According to the question, we have to calculate the value of the expression $2f\left( 1 \right) + 3g\left( 4 \right)$ and two functions are given to us.
The two functions are $f\left( x \right) = 3x$ and $g(x) = - 4{x^2}$.
First we will calculate the value of $f\left( 1 \right)$. This can be determined by substituting $x = 1$ in $f\left( x \right)$. Doing so, this will give us:
$\Rightarrow f\left( 1 \right) = 3\left( 1 \right) \\ \Rightarrow f\left( 1 \right) = 3{\text{ }}.....{\text{(1)}} \\$
Next we will calculate the value of $g\left( 4 \right)$. In the similar way, this can be obtained by substituting $x = 4$ in $g\left( 4 \right)$. So this will give us:
$\Rightarrow g\left( 4 \right) = - 4{\left( 4 \right)^2} \\ \Rightarrow g\left( 4 \right) = - 4 \times 16 \\ \Rightarrow g\left( 4 \right) = - 64{\text{ }}.....{\text{(2)}} \\$
As we know, we have to determine the value of the expression $2f\left( 1 \right) + 3g\left( 4 \right)$. Thus putting values of $f\left( 1 \right)$ and $g\left( 4 \right)$ from the equations (1) and (2) in the expression, we’ll get:
$\Rightarrow 2f\left( 1 \right) + 3g\left( 4 \right) = 2 \times 3 + 3 \times \left( { - 64} \right) \\ \Rightarrow 2f\left( 1 \right) + 3g\left( 4 \right) = 6 - 192 \\ \Rightarrow 2f\left( 1 \right) + 3g\left( 4 \right) = - 186 \\$
Thus the value of the expression is -186 and this is the answer.

Note: If we have to find the values of the function at the same value of $x$ then we can combine both the functions to solve the expression.
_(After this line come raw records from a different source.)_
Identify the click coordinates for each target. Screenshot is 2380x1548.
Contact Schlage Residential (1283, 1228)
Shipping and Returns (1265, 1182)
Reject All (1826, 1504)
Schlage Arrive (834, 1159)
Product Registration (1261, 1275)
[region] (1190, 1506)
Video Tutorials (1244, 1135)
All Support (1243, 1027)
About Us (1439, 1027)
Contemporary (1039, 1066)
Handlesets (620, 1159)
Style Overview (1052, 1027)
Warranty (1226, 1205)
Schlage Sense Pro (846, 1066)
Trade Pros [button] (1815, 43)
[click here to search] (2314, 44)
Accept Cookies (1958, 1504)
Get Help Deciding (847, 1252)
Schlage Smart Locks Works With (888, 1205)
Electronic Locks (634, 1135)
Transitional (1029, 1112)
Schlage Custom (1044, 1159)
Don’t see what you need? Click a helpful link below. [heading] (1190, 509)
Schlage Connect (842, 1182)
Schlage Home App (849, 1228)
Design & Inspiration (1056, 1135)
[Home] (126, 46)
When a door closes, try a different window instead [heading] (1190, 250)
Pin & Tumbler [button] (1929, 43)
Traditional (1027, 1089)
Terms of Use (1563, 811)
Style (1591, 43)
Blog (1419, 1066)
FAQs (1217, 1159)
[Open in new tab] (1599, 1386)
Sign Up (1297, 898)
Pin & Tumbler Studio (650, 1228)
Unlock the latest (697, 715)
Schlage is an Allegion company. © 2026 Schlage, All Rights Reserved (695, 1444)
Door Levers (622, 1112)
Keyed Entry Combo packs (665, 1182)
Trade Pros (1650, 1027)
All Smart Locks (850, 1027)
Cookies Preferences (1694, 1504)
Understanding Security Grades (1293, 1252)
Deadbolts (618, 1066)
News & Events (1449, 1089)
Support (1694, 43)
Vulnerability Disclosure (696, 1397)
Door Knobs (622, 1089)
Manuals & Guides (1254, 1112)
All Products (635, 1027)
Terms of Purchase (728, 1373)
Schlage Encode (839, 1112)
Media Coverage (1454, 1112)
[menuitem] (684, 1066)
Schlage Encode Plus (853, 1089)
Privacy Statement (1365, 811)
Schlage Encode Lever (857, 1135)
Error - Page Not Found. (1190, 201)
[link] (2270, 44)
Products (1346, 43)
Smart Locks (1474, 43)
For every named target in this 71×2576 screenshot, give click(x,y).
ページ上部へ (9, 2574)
For example if we have to determine the value of the expression $2f\left( 1 \right) + 3g\left( 1 \right)$ or the value of the expression $2f\left( 4 \right) + 3g\left( 4 \right)$, we can combine both the functions before putting the value of $x$ and it will become:
$\Rightarrow 2f\left( x \right) + 3g\left( x \right) = 2\left( {3x} \right) + 3\left( { - 4{x^2}} \right) \\ \Rightarrow 2f\left( x \right) + 3g\left( x \right) = 6x - 12{x^2} \\$
Now we can easily substitute the given value of $x$.
But in expression $2f\left( 1 \right) + 3g\left( 4 \right)$, we have to determine the values of the functions at different values of $x$. That’s why we need to solve them separately and put those values in the expression as we did above in the solution.